**DIRECTIONS FOR THIS TASK**:
Extract all lines that hold "Open" from the records below.

::::::::::

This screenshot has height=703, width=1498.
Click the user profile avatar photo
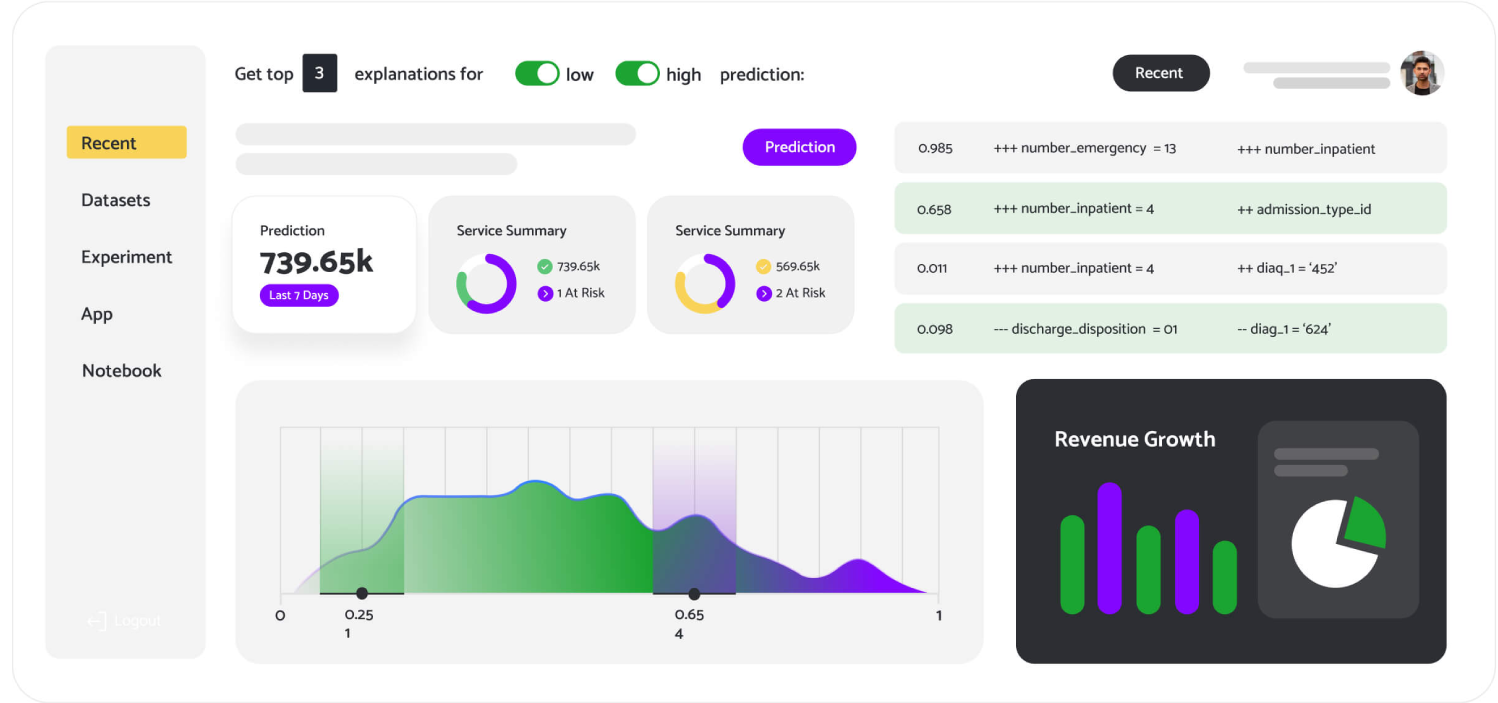1421,73
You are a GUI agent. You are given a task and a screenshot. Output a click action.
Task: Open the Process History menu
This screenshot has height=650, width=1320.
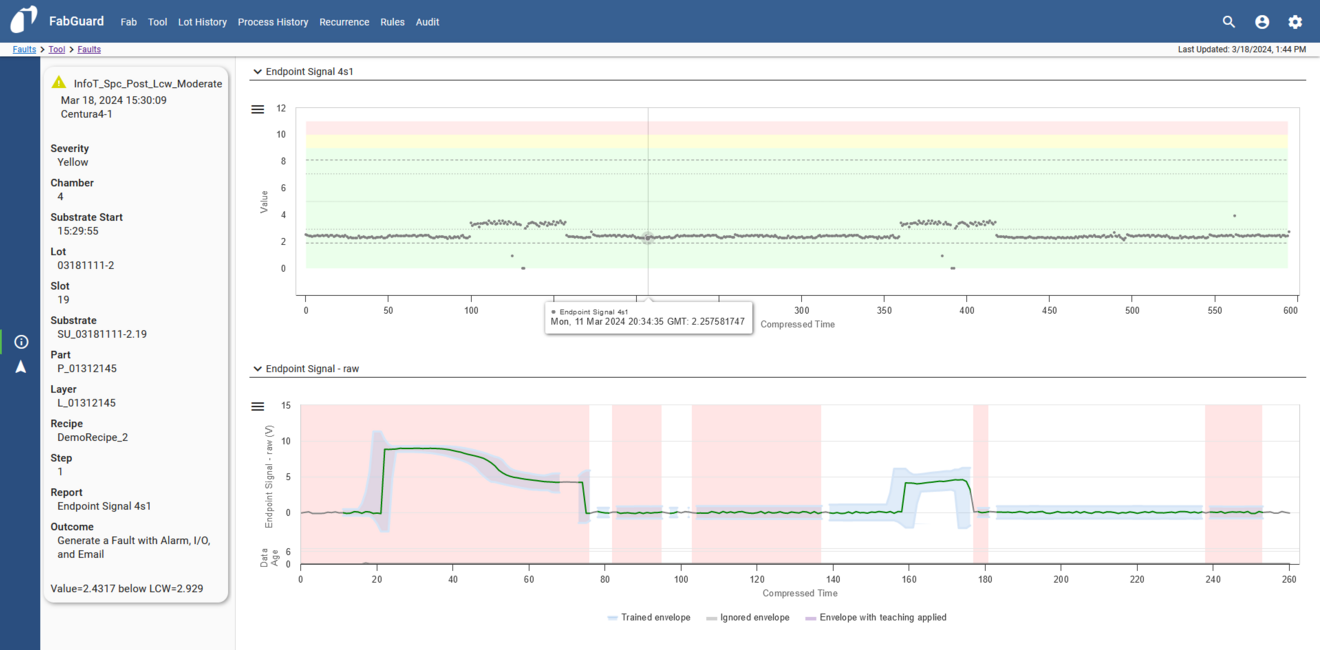pyautogui.click(x=273, y=21)
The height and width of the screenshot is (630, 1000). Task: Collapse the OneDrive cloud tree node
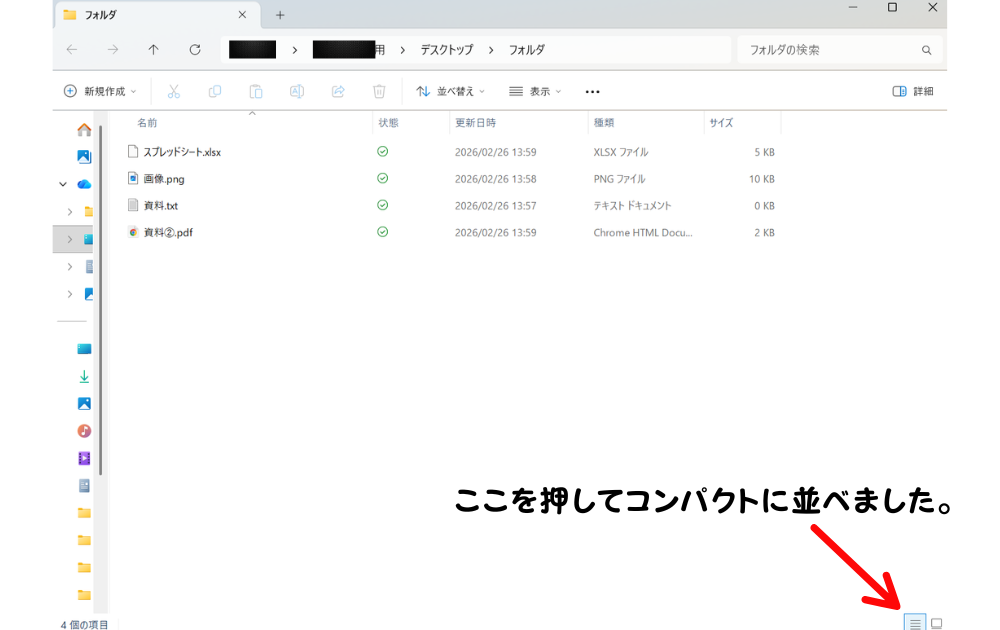(63, 184)
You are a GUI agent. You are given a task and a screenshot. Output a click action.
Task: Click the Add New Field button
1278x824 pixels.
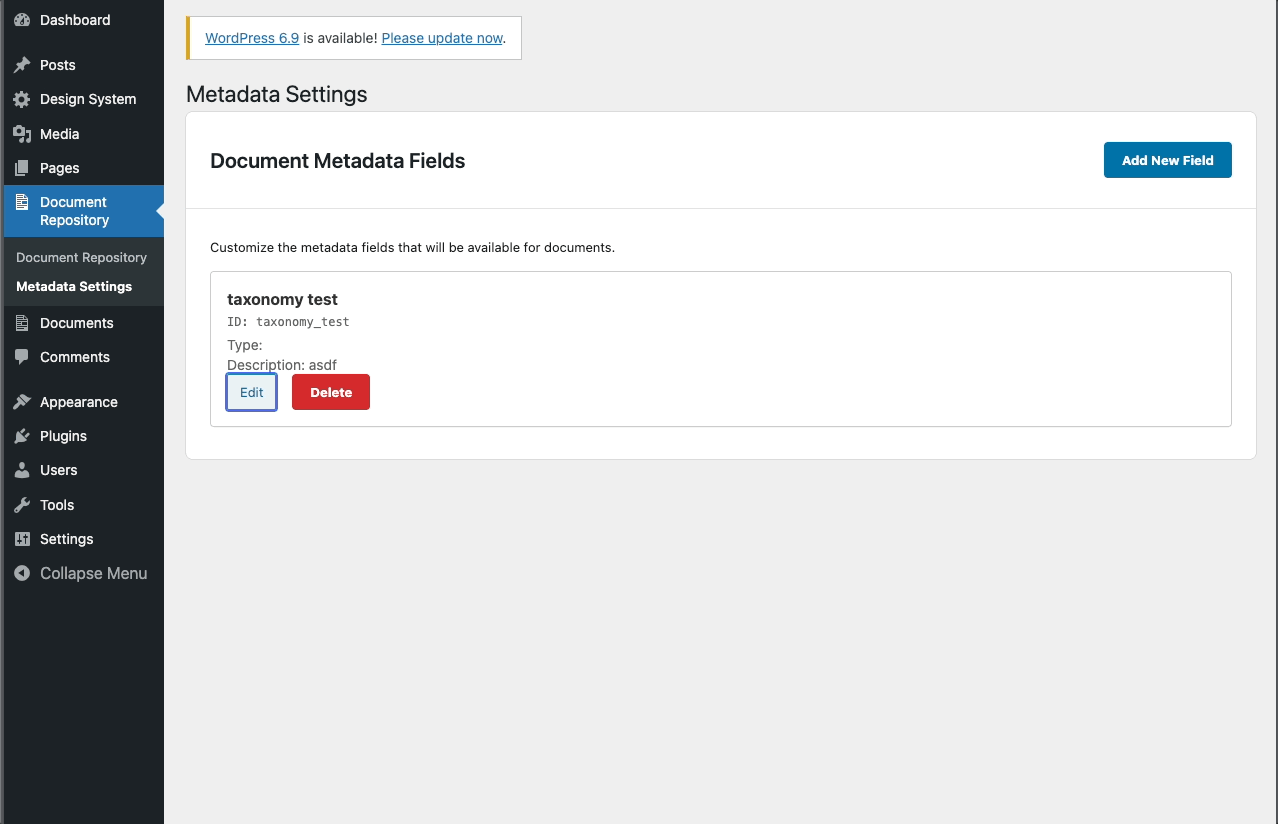pos(1167,160)
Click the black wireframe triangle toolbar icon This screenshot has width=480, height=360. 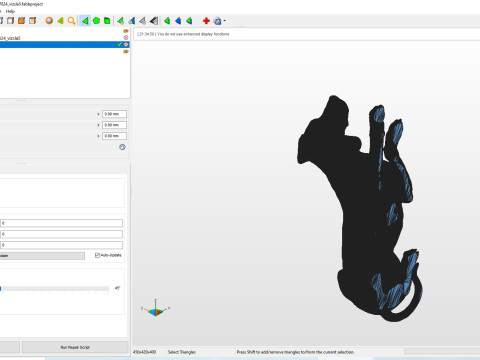[x=154, y=21]
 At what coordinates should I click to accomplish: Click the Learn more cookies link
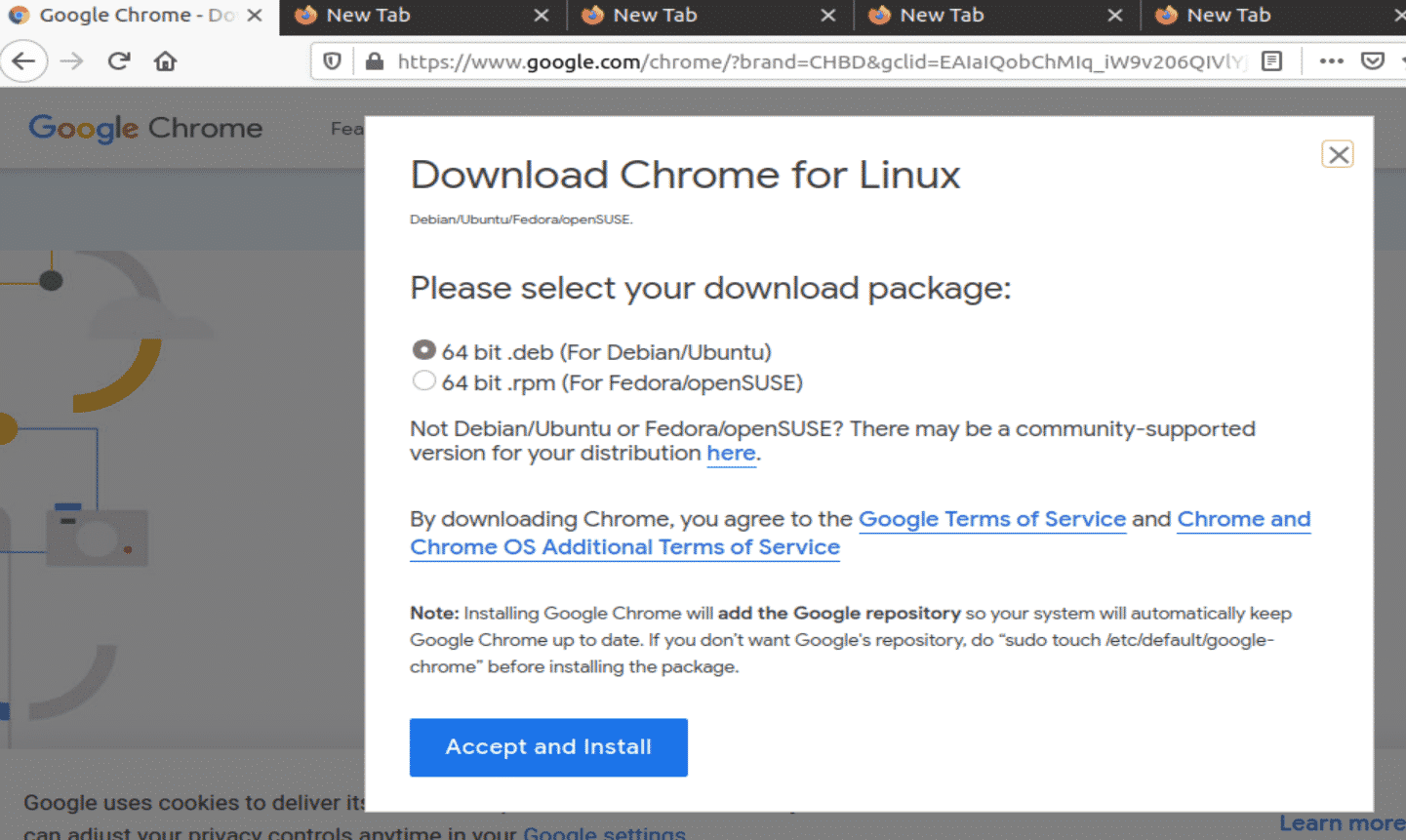[1342, 823]
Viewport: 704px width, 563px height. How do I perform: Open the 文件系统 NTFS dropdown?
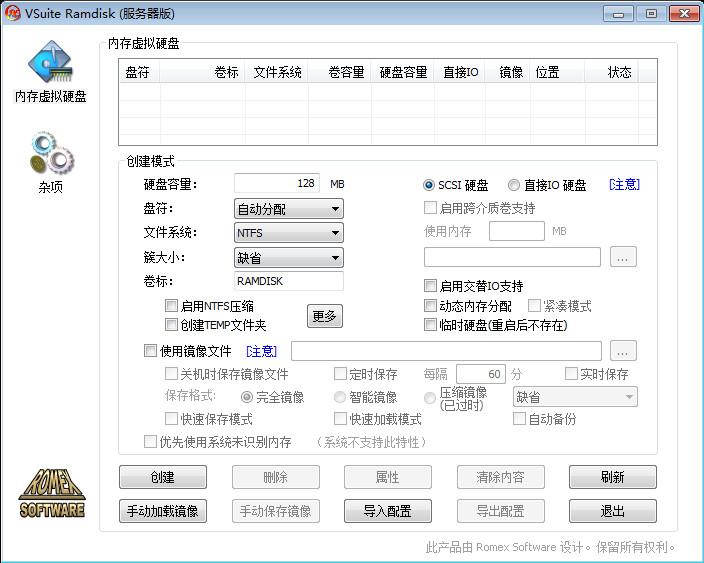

::::::::::

**ANSWER**:
Task: Open the Process History menu
Viewport: 704px width, 563px height. How do I perform: Open the 文件系统 NTFS dropdown?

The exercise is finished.